-- PROBLEM TO WORK ON --
Only the lines below from the one containing "Where should I" through the last line should be set down, exactly as written and with no pictures.

[SUPPLIED MATERIAL]

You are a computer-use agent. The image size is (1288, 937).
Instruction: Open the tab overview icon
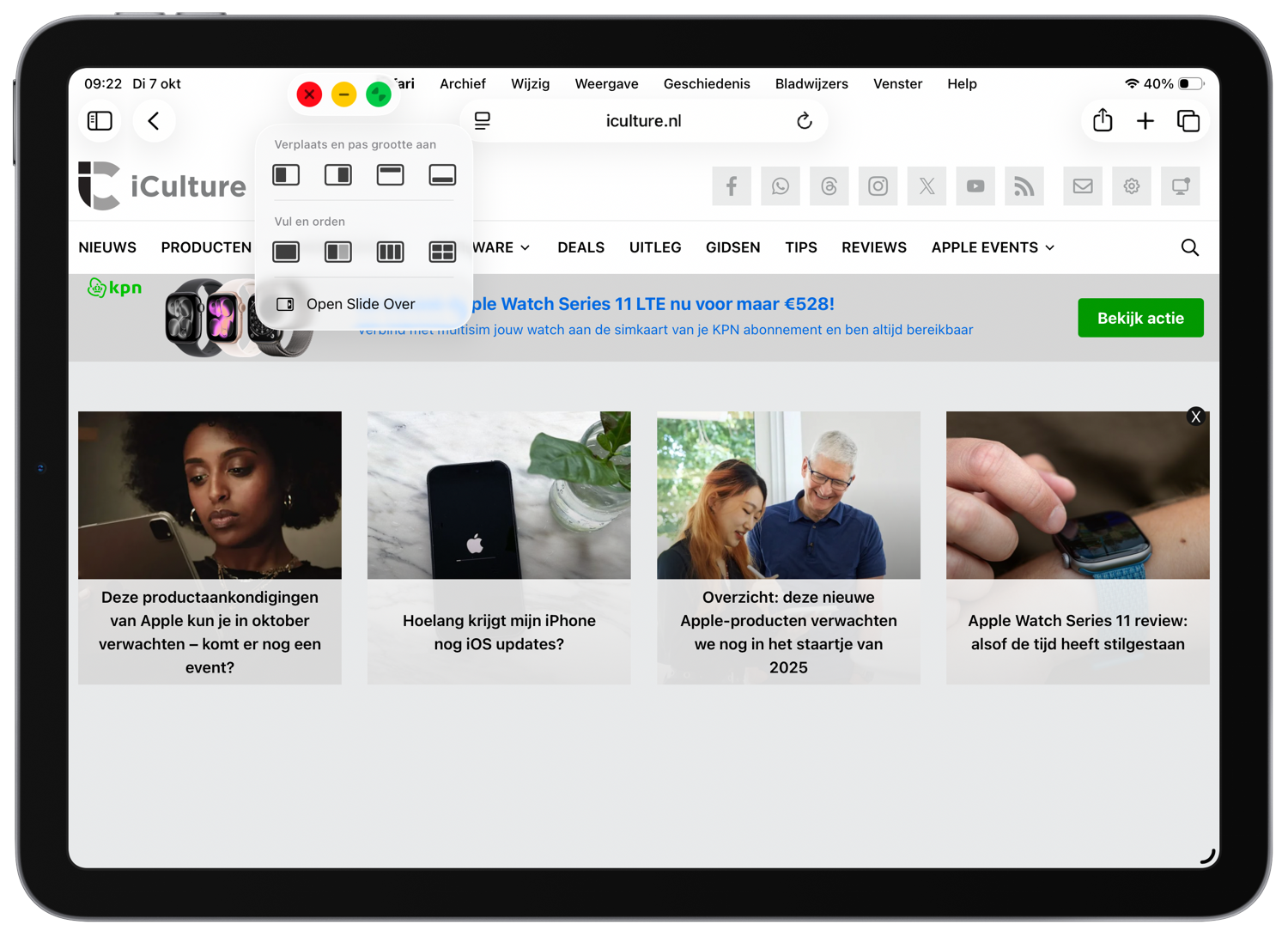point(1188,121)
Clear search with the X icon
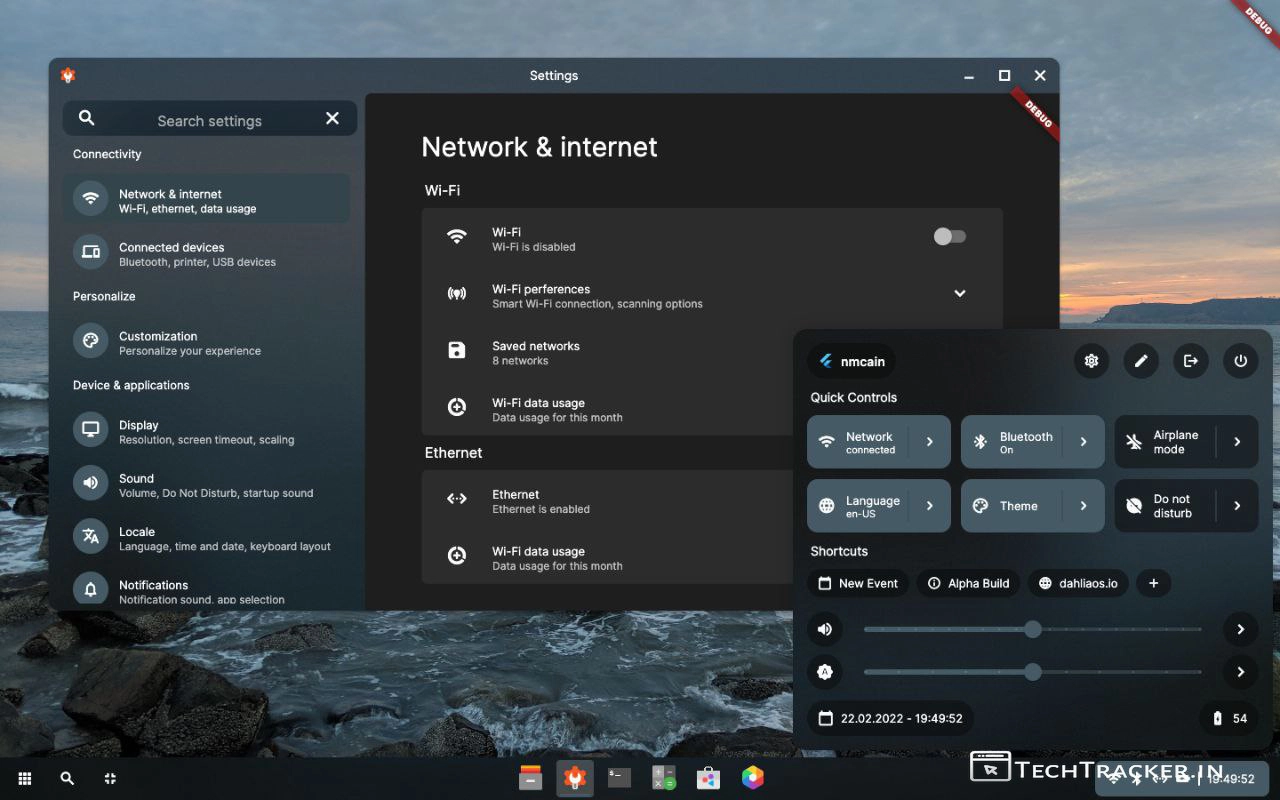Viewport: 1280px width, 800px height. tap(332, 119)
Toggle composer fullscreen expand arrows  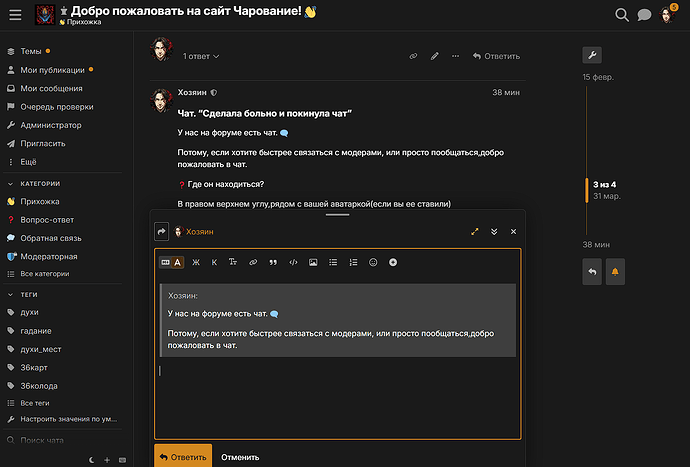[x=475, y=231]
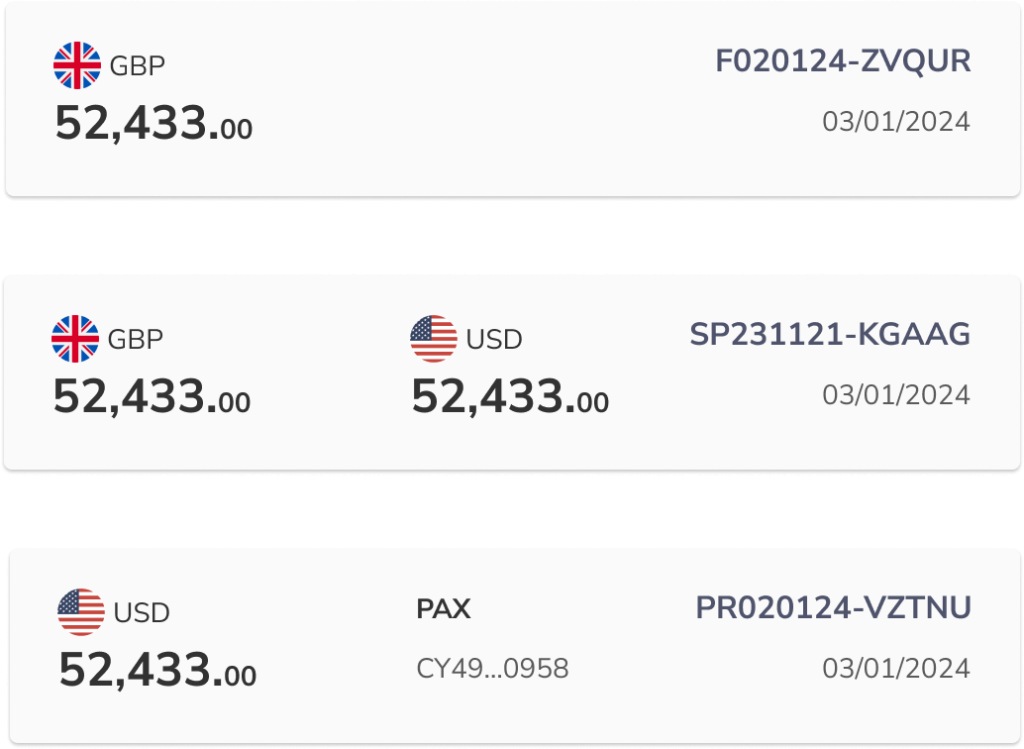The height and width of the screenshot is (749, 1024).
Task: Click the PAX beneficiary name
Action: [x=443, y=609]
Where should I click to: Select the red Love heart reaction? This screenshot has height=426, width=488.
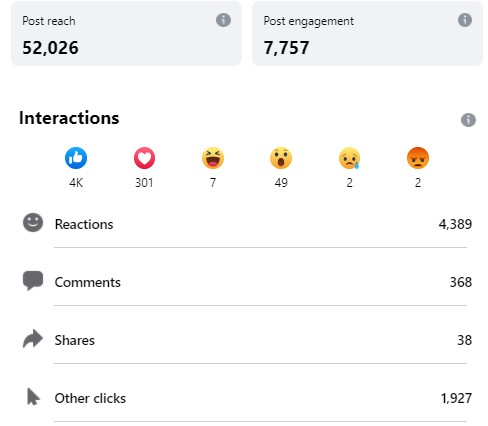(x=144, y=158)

[/SUPPLIED MATERIAL]

-- RESPONSE --
Where should I click to: Select the red Love heart reaction? This screenshot has height=426, width=488.
(x=144, y=158)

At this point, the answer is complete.